A couple of days back, Ganesh Venkataramanan, leader of the Tesla Dojo project, announced the Dojo machine learning training system. It’s an unusually network rich, power dense, and memory light design. I’ve summarized the architecture of the system below but I found three aspects of the system particularly interesting:
- Massive Network: Each D1 chip delivers 16,000 GBps (4 channels of 4Tbps) of networking and they are combined into 25 chip MCM (Multi-Chip Modules) to deliver 36,000 GBps (4x 9TBps) of network bandwidth
- Tiny Memory to compute ratio: Each D1 chip is made up of 354 functional units and each functional unit has only 1.25 MB of SRAM and no DRAM at all so there is less than ½ GB of memory per D1 processor. They have provisioned large DRAM pools on each end of a 5 rack row there is no DRAM in the compute racks themselves. In thinking through how they can operate so light on memory, I suspect it’s a combination of vast networking bandwidth and that the system is designed to run vision models where are less memory intensive than many other common ML training workloads.
- Massive power density: Each D1 chip only dissipates 400 W which about as expected for a modern part of that size but they have combined these into fairly dense 25 chip MCMs called training tiles each of which dissipates 15kw (10kw of D1s and 5kw of voltage regulators and other overhead). That’s 1.8 megawatts for the full planned 10 rack Dojo training system. As a point of scale a mid-sized datacenter will run in the 30 to 40 megawatt range).
Looking closely at the pictured roughly 1 sq ft training tile above, the top is an aluminum plate presumably to mate up against a phase change liquid cooling system.
It’s a minor point but it’s a nice touch to put the VRDs( Voltage Regulator Down) directly on tile allowing them to deliver an unusually high 52V to power the tile. Given the 15kW draw, that’s still a 288A draw at 52V.
----
● Exercises to complete:
• 1. Reproduce word for word the part of the Dojo passage between "- Massive power" and "draw at 52V.", inclusive.
• 2. According to the Dojo passage, how much SRAM does each functional unit of a D1 chip have?
Use only the Dojo passage as your source.

● Data extract:
----
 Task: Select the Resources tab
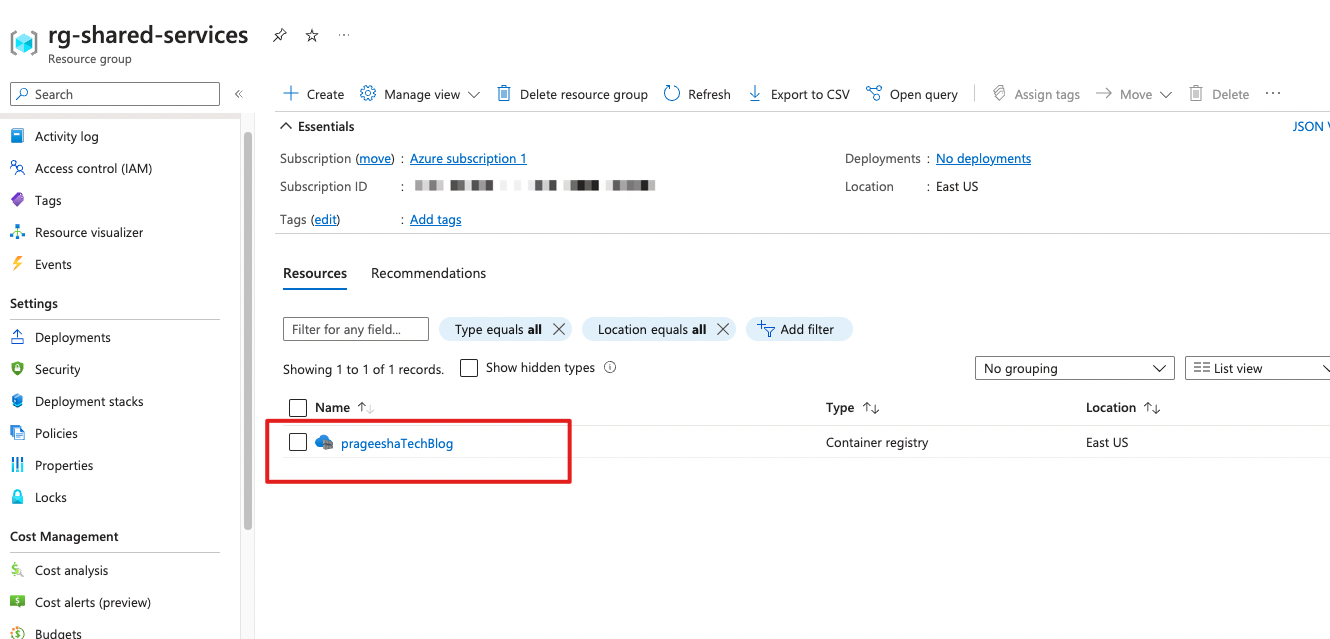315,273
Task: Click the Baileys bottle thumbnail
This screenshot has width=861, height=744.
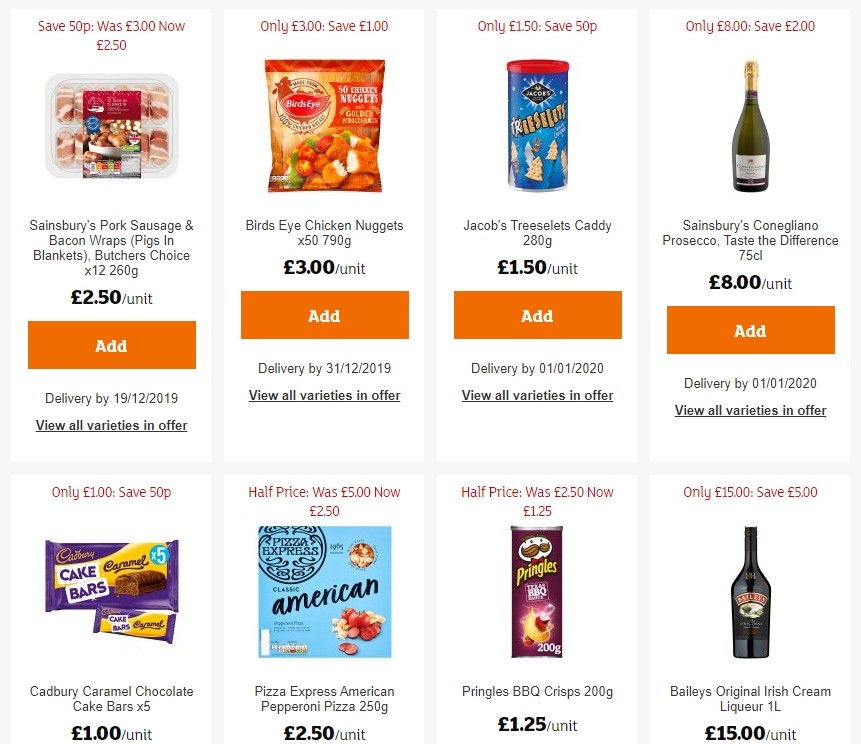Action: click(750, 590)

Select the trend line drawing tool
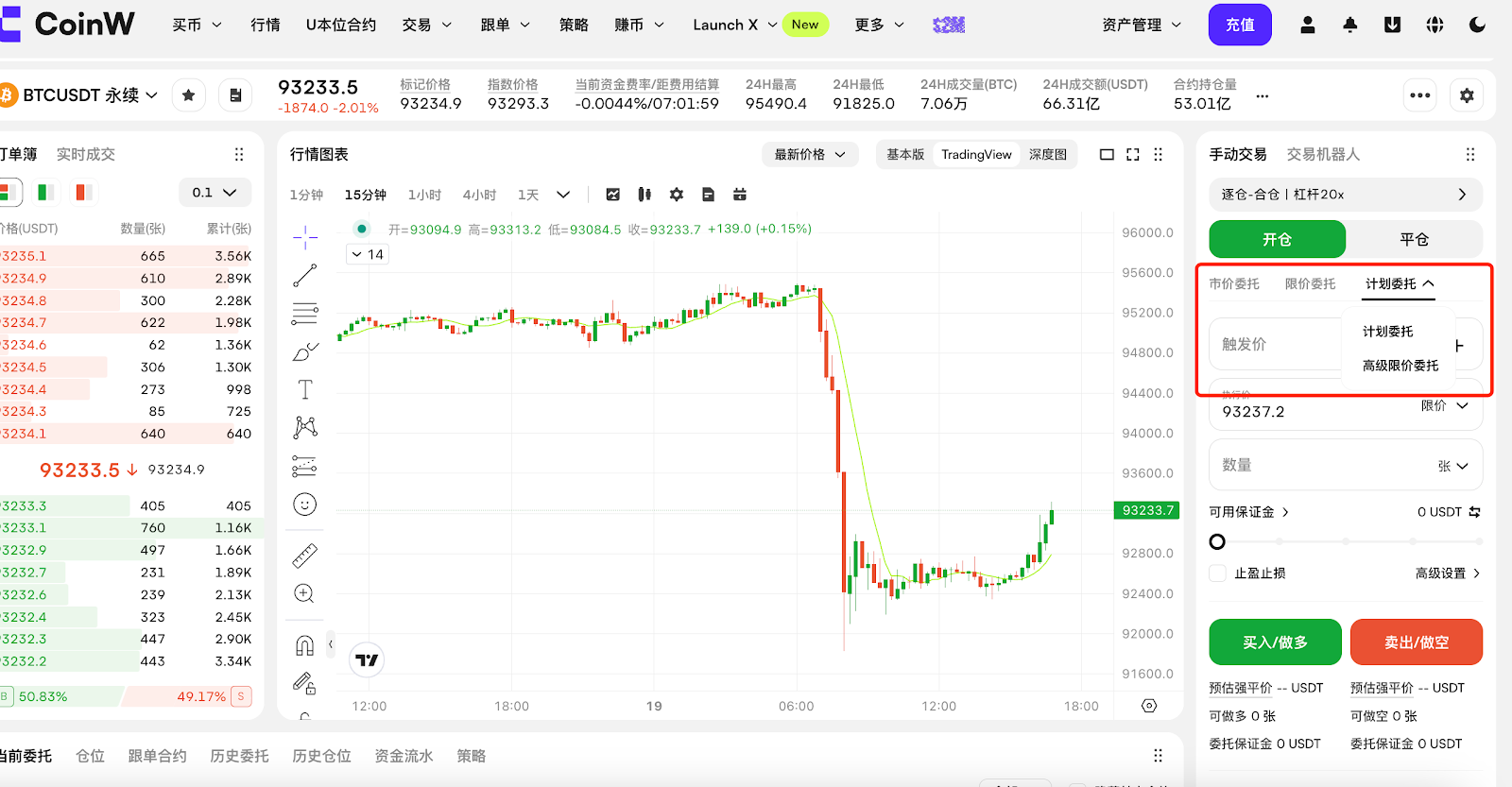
----
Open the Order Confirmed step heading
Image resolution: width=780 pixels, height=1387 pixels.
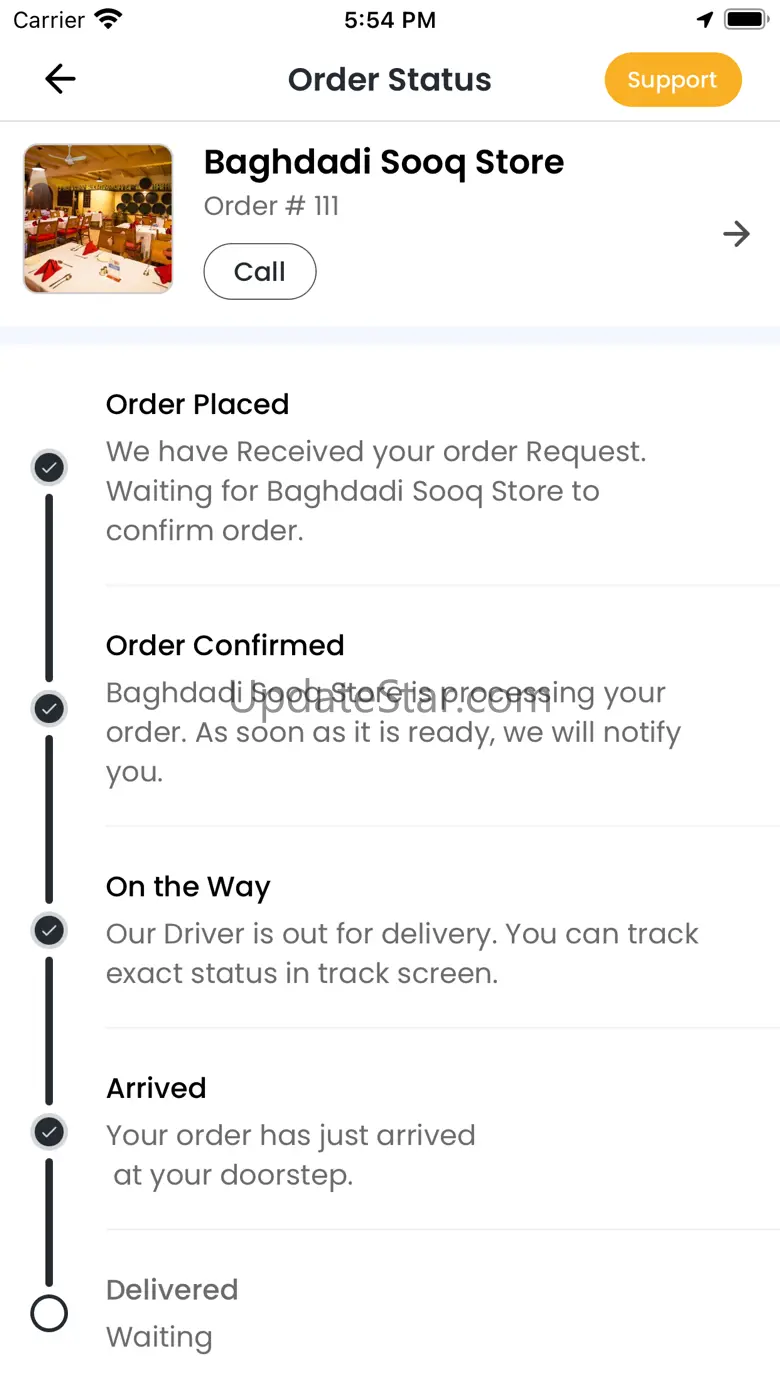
----
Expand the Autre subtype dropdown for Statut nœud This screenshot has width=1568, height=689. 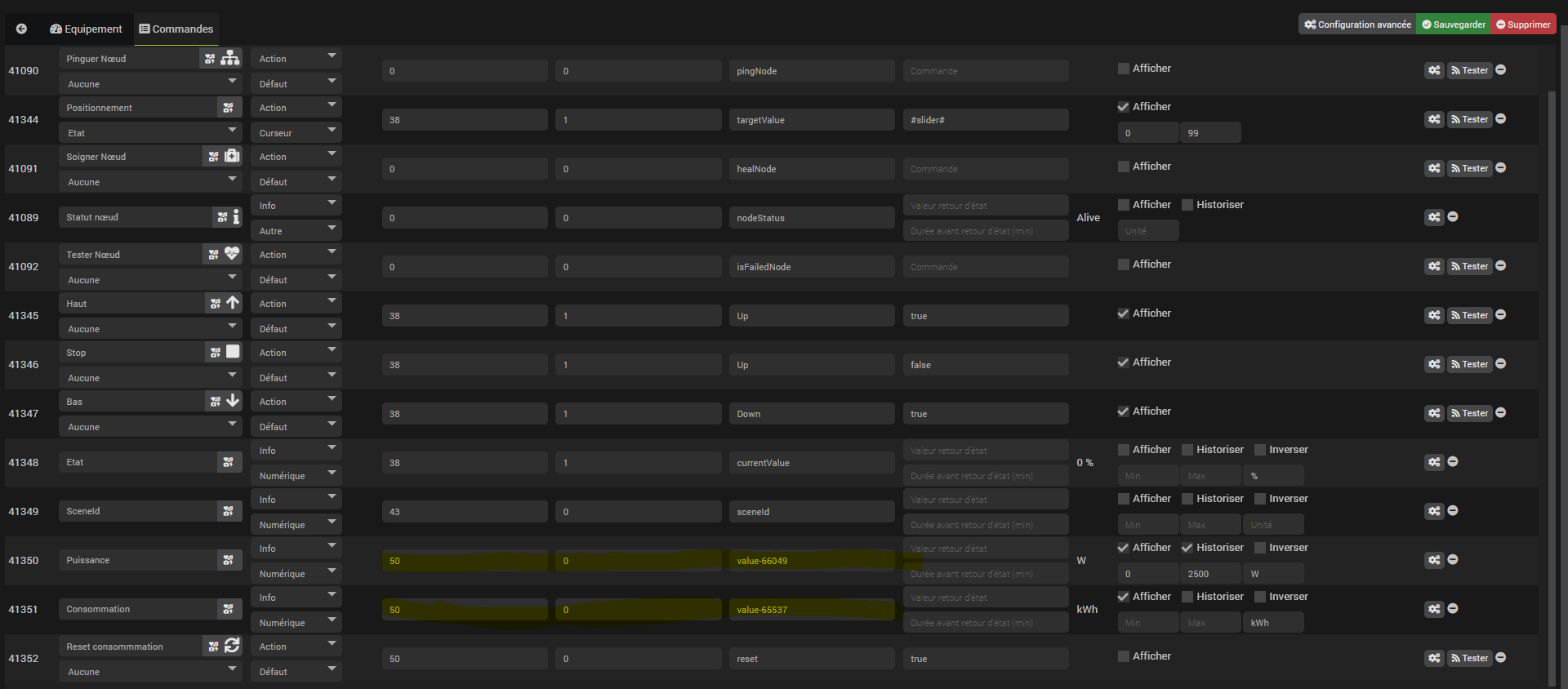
----
● Solution set:
• 1.
- Massive power density: Each D1 chip only dissipates 400 W which about as expected for a modern part of that size but they have combined these into fairly dense 25 chip MCMs called training tiles each of which dissipates 15kw (10kw of D1s and 5kw of voltage regulators and other overhead). That’s 1.8 megawatts for the full planned 10 rack Dojo training system. As a point of scale a mid-sized datacenter will run in the 30 to 40 megawatt range).
Looking closely at the pictured roughly 1 sq ft training tile above, the top is an aluminum plate presumably to mate up against a phase change liquid cooling system.
It’s a minor point but it’s a nice touch to put the VRDs( Voltage Regulator Down) directly on tile allowing them to deliver an unusually high 52V to power the tile. Given the 15kW draw, that’s still a 288A draw at 52V.

• 2. 1.25 MB of SRAM.